Однако как ни хорошо было в Москве, к маю Батюшков отчетливо понял, что тратит слишком много для своего скромного дохода, и начал торопиться в деревню. В середине июля скрепя сердце он отправился в Хантоново собирать оброк с крестьян и разбирать семейные неурядицы.
V «Маленький Овидий»
В Хантонове Батюшкова довольно быстро одолела тоска. Август был уже почти осенним месяцем. Полнейшее уединение в обществе двух мохнатых собак и невозможность располагать собой из-за отсутствия денег заставляют его смотреть на мир совсем уж безотрадным взглядом. Его стоицизм, высказанный пару месяцев назад в письме сестре, дал трещину. Трагическое мироощущение все чаще проскальзывает в его письмах: «Я ничего не пишу, все бросил. Стихи к черту! Это не беда; но вот что беда, мой друг: вместе с способностью писать я потерял способность наслаждаться, становлюсь скучен и ленив, даже немного мизантроп. <…> Все исчезло! И вот передо мной лежит на столе третий том „Esprit de l’histoire“ par Ferrand[195], который доказывает, что люди режут друг друга, чтобы основывать государства, а государства сами собой разрушаются от времени, и люди опять должны себя резать и будут резать, и из народного правления всегда родится монархическое, и монархий нет вечных, и республики несчастнее монархий, и везде зло…»[196] Эта тяжелая истина впервые обнаруживает себя в батюшковских писаниях в 1809 году. «Зла более, нежели добра»[197], — констатировал он в одном из писем, размышляя об устройстве вселенной. С тех пор, как во всяком случае кажется самому Батюшкову, он получал всевозможные подтверждения своему убеждению, в том числе — историческими примерами. Интересно, что в то же самое время В. А. Жуковский провозглашал свою знаменитую максиму: «Добра несравненно более, нежели зла»[198], диаметральным образом расходясь со своим товарищем.

ЗАДАНИЯ:
(A) Согласуются ли с текстом о Батюшкове следующие утверждения: (i) в Хантонове Батюшков жил в обществе двух мохнатых собак; (ii) Батюшков отправился в Хантоново в середине мая; (iii) Жуковский разделял мнение Батюшкова о том, что зла больше, чем добра? На каждое ответьте «да» или «нет» и приведите решающие слова текста точной цитатой.
(B) Выпишите из строк данных все строки, в которых встречается слово «icon».

СТРОКИ ДАННЫХ:

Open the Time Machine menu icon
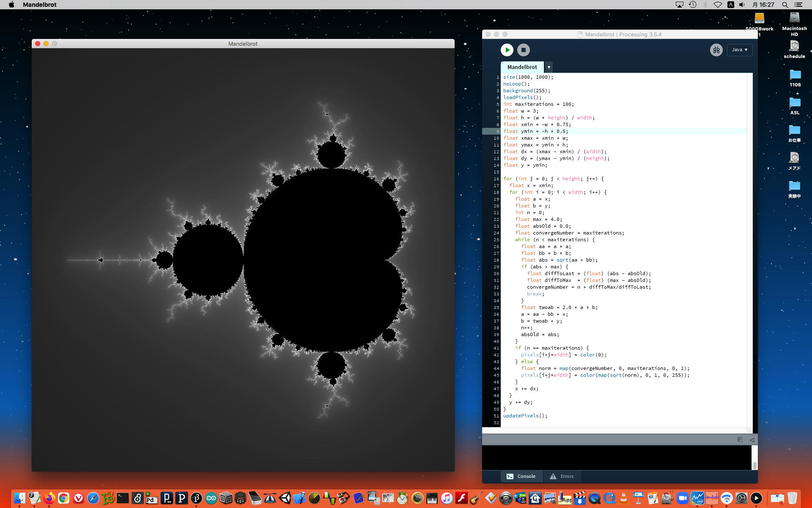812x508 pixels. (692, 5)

...

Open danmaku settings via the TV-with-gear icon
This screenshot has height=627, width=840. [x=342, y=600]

...

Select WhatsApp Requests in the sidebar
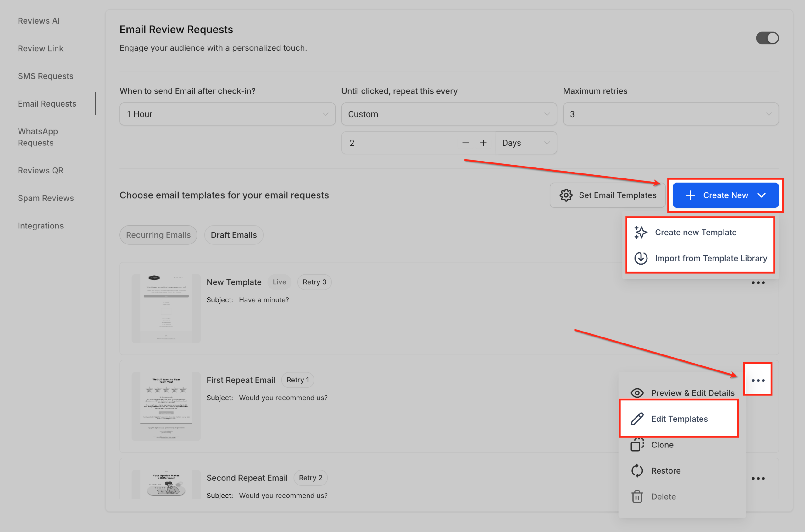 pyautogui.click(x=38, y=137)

ОТВЕТЫ ПО ЗАДАНИЯМ:
(A)
(i) Да: «Полнейшее уединение в обществе двух мохнатых собак».
(ii) Нет: «В середине июля скрепя сердце он отправился в Хантоново».
(iii) Нет: «диаметральным образом расходясь со своим товарищем».

(B)
Open the Time Machine menu icon
Open danmaku settings via the TV-with-gear icon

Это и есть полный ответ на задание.